### Supplied material
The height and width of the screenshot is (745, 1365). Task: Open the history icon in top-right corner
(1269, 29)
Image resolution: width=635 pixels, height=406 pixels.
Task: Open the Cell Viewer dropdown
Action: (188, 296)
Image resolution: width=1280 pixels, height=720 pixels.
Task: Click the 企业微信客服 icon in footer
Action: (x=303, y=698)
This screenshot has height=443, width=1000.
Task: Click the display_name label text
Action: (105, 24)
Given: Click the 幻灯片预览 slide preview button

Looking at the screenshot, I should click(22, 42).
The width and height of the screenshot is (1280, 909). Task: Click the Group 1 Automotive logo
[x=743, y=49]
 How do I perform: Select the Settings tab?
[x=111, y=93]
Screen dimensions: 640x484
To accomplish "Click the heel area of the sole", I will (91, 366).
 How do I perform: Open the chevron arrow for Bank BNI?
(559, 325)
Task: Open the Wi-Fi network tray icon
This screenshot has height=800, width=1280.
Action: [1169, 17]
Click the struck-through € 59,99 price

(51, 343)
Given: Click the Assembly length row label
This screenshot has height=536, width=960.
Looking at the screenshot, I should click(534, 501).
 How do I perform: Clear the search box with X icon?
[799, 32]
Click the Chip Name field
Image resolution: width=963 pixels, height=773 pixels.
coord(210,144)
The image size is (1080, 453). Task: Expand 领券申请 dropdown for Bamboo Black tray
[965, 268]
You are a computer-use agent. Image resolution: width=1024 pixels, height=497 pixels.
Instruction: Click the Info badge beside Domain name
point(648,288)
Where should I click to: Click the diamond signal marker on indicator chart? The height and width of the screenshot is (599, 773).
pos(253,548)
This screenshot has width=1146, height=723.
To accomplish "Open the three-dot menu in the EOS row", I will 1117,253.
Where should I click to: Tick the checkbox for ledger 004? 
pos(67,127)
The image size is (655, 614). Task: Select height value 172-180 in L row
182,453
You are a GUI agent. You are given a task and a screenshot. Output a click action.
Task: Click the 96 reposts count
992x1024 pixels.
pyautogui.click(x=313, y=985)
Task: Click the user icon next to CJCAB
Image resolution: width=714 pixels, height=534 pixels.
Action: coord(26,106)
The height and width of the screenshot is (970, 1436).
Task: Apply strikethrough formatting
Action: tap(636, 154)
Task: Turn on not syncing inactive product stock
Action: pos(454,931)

### What this task involves
Check each line of the listing for "agent". Show those that have it.

### Your solution
You are a computer-use agent. Image resolution: width=1024 pixels, height=497 pixels.
You are a GUI agent. You are given a task and a screenshot. Output a click action.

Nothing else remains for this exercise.